M. stops jogging. “Are you serious?” he says, a look of concern spreading across his face. I keep on going. He catches up to me.

“I’m not about to run you over with a car,” he says. “Obviously, it was an accident.”

“Obviously.”

He looks over at me with a droll smile. “If I decide to come after you, Nora, you’ll know it. I won’t hide behind blackened windows.”

“And it’ll take more than a near-miss to scare me away. I intend to find out the truth about Franny. And you.”

We jog without speaking. To the right, a lone tractor slowly trundles across a patch of brown land, and in the distance I see a man rambling through a field in some sort of three-wheeled vehicle, stopping every now and then to check on the irrigation pipes.

Breathing heavily, I run along, my feet pounding the asphalt, feeling ungainly next to M. with his light-footed, easy pace. “I usually work out in the gym,” I tell him, trying to breathe normally. “Swimming, weights, aerobic classes, Jazzercise. I haven’t jogged for years.”

“I can tell,” he says, and I hear the condescension in his voice. I pick up my speed, even though it makes my lungs ache.

“You said you knew about Franny’s diary,” I begin.

“Yes, I even read it.”

“Then you know how sketchy it was. And that she stopped making entries toward the end. The last part of her life is missing.”

I stop speaking to catch my breath, and we jog in silence. A backhoe, like a defunct dinosaur, is poised on the edge of the road with its clawed scoop turned in on itself, as if it were digging its own grave.

“You didn’t tell me anything about Franny the other night,” I continue. “I want to know what happened in the weeks right before she died.”

“Not so fast,” M. says. “Time to back up; we’re going to do this chronologically. I’m saving that for last.” He hesitates, then adds, “And I can only give you information up to a certain point. I didn’t kill Franny; you’ll have to search elsewhere for that piece of information. Even so, there’s plenty I can tell you.”

We jog on. I am irritated but try not to show it. This is, after all, his game, and I have to play by his rules—or so he thinks. My shoes thud rhythmically on the road. I thought my reservoir of energy was near depletion, but I feel a renewal, a determination to continue, despite the pain in my calves and lungs.

“Okay,” I say finally. “We’ll do it your way. Tell me something about Franny—something I don’t know.”

In thought, he gazes across an immense field of sod, the grass gathering color in the lightening sky, flocked like velvet in the early-morning dew, seemingly endless. M. does not vary his pace; it is steady, even, and, for him, leisurely.

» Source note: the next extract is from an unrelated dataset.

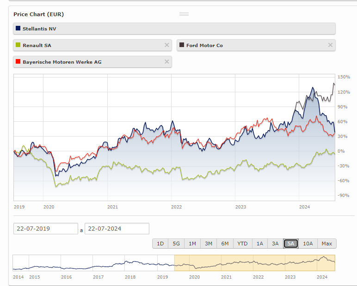
Task: Click the end date field 22-07-2024
Action: click(117, 229)
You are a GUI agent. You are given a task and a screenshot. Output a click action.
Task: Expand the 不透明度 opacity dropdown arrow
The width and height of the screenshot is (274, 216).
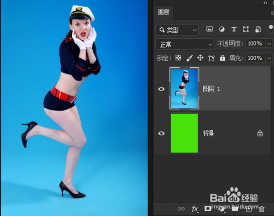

He says, “There were two things Franny was very good at: communicating—which I know comes as a surprise to you—and oral sex.” He pauses. “On second thought, I suppose both will surprise you.”

Oral sex? I say nothing. After reading Franny’s diary 1 realized she had, like everyone else, sexual desires. Still, I have trouble imagining her sucking this man’s cock—and being good at it. Or even liking it.

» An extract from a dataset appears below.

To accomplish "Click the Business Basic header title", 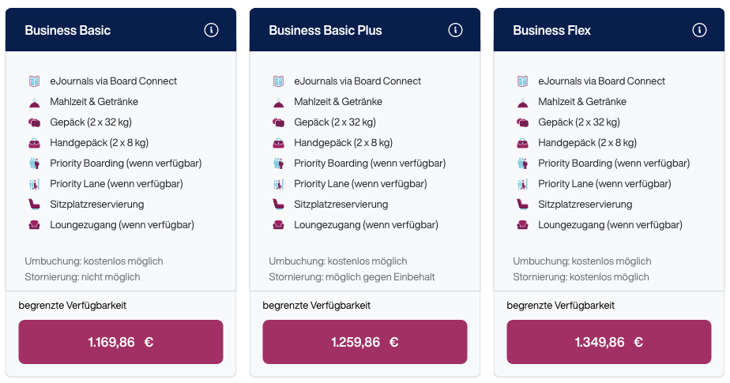I will [x=68, y=31].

He continues, “At the beginning, she was horrible at both. She was very shy when we first met and had a difficult time speaking about you, or your parents or brother, or what she was feeling inside, but once she trusted me she opened right up. Or perhaps it would be more accurate to say I forced her to open up. I gave her no choice: I questioned her relentlessly, probing deeper into her psyche each time. She was timid and apprehensive until the end, and she never stood up to me, but at least she got to the point where she could articulate her feelings quite well—to me, if not to anyone else. I know a lot about you, Nora, from Franny’s point of view—I know what she thought of you, and what she needed and couldn’t get from you.”